A run of records:
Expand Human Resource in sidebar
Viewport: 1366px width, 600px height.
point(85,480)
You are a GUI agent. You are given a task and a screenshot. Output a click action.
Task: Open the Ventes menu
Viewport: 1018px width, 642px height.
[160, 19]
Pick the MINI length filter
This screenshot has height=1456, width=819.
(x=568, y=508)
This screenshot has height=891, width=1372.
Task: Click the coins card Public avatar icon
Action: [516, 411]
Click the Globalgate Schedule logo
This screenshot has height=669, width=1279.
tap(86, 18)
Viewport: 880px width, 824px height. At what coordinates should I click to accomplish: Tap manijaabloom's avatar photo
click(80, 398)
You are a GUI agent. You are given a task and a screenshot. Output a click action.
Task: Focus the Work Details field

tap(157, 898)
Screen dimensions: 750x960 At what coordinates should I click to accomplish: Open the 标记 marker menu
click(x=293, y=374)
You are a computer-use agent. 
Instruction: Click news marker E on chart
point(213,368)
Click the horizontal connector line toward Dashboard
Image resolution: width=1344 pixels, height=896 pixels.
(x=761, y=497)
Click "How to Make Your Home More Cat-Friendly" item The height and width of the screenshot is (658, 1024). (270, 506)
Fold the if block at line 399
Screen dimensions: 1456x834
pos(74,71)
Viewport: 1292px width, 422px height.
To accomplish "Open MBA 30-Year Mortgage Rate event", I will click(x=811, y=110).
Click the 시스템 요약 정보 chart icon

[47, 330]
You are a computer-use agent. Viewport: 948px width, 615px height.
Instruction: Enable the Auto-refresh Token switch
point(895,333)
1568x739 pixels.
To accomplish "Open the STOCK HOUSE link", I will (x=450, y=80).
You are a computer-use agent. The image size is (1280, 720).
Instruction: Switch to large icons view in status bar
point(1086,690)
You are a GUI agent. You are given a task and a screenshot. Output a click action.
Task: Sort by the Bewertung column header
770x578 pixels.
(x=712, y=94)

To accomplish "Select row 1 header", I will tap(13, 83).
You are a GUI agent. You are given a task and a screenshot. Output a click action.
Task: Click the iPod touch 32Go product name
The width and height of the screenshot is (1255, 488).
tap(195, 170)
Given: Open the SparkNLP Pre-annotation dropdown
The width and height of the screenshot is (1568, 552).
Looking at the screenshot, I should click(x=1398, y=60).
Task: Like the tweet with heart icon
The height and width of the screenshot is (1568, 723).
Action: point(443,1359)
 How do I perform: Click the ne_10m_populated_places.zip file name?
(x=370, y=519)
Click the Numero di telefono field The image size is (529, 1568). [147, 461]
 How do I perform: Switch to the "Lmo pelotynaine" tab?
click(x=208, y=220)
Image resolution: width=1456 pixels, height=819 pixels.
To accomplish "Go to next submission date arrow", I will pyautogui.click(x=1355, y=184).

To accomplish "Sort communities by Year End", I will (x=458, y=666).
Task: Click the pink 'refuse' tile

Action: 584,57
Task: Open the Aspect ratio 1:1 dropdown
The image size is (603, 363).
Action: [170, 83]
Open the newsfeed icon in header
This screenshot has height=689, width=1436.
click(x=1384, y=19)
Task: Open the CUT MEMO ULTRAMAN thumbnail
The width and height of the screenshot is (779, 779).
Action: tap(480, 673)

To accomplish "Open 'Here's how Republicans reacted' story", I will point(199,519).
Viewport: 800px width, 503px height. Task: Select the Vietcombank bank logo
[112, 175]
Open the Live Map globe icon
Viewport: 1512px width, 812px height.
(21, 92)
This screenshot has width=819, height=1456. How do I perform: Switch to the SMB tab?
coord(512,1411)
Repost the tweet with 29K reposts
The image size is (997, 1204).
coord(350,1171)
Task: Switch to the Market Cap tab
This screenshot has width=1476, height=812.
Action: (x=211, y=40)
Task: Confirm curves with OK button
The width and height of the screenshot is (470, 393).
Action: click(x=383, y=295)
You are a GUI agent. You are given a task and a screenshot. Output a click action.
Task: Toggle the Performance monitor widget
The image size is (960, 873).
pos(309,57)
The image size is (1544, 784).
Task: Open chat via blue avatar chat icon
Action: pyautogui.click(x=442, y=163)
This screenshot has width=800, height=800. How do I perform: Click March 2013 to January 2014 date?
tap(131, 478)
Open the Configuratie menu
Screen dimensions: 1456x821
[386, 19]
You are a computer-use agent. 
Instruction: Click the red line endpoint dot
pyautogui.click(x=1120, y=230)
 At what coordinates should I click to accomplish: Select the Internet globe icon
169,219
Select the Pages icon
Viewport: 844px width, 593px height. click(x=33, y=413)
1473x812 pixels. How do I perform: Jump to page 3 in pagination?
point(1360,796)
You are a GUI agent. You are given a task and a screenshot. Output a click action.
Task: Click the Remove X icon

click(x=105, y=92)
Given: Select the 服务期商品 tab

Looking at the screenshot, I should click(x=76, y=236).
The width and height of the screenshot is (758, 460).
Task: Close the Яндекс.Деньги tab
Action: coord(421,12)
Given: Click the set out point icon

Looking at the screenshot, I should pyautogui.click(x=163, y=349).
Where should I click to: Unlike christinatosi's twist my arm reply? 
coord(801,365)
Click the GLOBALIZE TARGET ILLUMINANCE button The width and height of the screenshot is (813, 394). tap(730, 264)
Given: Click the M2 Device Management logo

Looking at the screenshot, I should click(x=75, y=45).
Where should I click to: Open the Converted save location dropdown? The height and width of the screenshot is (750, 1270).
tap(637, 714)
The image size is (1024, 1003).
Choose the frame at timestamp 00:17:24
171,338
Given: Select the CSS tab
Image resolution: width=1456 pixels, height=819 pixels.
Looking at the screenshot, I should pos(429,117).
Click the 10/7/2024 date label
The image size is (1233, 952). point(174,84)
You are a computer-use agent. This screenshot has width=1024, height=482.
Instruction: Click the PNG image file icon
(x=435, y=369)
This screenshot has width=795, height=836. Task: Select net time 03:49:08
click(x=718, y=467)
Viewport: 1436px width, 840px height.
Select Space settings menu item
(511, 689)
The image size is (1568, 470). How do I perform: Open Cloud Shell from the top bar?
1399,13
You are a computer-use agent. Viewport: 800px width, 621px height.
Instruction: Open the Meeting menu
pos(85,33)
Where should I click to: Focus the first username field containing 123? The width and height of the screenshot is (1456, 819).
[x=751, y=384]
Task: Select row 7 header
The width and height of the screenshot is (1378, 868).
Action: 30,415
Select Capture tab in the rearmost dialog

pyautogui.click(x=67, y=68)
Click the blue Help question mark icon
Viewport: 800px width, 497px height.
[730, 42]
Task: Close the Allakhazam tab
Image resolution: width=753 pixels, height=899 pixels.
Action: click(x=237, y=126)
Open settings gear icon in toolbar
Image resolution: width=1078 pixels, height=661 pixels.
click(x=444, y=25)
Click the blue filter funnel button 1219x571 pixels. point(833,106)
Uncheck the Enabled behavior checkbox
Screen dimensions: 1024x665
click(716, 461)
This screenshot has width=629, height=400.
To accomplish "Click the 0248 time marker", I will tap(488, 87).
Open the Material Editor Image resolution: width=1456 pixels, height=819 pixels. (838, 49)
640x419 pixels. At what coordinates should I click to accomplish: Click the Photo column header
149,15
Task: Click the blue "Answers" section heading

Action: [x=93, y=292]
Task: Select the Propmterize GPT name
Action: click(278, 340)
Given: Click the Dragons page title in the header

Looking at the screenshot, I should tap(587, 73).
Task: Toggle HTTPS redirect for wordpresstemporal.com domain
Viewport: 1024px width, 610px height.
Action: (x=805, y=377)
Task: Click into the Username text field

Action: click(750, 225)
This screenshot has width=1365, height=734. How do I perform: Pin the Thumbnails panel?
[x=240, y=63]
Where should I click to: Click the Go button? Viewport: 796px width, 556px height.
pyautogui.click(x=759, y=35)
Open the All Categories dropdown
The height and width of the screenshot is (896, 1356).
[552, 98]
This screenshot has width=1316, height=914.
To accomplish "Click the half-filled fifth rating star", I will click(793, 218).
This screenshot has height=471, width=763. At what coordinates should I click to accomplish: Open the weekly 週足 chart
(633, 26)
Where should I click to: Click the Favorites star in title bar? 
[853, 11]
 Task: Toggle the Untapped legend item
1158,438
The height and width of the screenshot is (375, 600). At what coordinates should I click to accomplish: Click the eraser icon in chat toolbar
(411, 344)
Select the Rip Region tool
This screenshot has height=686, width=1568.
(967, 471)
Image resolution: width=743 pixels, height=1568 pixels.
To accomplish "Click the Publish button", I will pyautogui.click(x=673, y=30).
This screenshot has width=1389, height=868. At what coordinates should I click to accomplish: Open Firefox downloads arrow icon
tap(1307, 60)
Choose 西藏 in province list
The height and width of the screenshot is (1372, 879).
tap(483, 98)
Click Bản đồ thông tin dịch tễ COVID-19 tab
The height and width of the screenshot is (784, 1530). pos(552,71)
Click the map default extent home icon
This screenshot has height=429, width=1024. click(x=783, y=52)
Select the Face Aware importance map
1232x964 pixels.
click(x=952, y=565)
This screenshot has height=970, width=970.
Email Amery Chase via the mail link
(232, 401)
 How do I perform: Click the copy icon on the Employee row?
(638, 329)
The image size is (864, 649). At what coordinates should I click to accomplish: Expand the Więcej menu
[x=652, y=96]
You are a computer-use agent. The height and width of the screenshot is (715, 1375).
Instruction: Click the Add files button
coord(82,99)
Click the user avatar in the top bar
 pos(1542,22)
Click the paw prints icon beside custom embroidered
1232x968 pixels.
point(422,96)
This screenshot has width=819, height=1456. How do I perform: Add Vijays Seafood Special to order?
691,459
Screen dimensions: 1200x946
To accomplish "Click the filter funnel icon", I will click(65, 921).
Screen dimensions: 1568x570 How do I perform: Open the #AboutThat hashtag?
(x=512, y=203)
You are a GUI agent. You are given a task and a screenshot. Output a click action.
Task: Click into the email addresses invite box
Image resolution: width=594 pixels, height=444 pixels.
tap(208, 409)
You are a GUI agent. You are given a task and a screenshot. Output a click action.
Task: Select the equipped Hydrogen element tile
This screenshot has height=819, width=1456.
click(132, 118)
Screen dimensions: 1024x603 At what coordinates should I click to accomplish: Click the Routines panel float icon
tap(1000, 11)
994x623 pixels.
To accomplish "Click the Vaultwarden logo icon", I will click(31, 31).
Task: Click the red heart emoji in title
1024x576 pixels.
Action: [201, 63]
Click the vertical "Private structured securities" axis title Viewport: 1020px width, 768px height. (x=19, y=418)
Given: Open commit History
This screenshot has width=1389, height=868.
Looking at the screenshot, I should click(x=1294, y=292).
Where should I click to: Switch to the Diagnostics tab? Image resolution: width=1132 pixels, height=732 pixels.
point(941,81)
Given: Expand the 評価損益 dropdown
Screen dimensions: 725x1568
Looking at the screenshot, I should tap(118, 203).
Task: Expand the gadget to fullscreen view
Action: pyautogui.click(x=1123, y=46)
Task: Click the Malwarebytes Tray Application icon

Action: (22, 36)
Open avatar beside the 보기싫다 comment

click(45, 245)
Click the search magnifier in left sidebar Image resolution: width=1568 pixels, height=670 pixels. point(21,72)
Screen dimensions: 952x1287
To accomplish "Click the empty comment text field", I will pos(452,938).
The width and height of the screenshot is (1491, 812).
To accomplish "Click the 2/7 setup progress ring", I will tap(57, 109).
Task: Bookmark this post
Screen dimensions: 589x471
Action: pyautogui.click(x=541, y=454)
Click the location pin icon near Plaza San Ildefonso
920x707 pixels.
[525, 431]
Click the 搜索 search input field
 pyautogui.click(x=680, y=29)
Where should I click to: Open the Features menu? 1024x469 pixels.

» **What needs to be done**
Pull out each line of the listing above that contains the string "logo" and copy it in full. Case matters.

» **Result for this task**
Click the Globalgate Schedule logo
Viewport: 800px width, 503px height. Task: Select the Vietcombank bank logo
Given: Click the M2 Device Management logo
To accomplish "Click the Vaultwarden logo icon", I will click(31, 31).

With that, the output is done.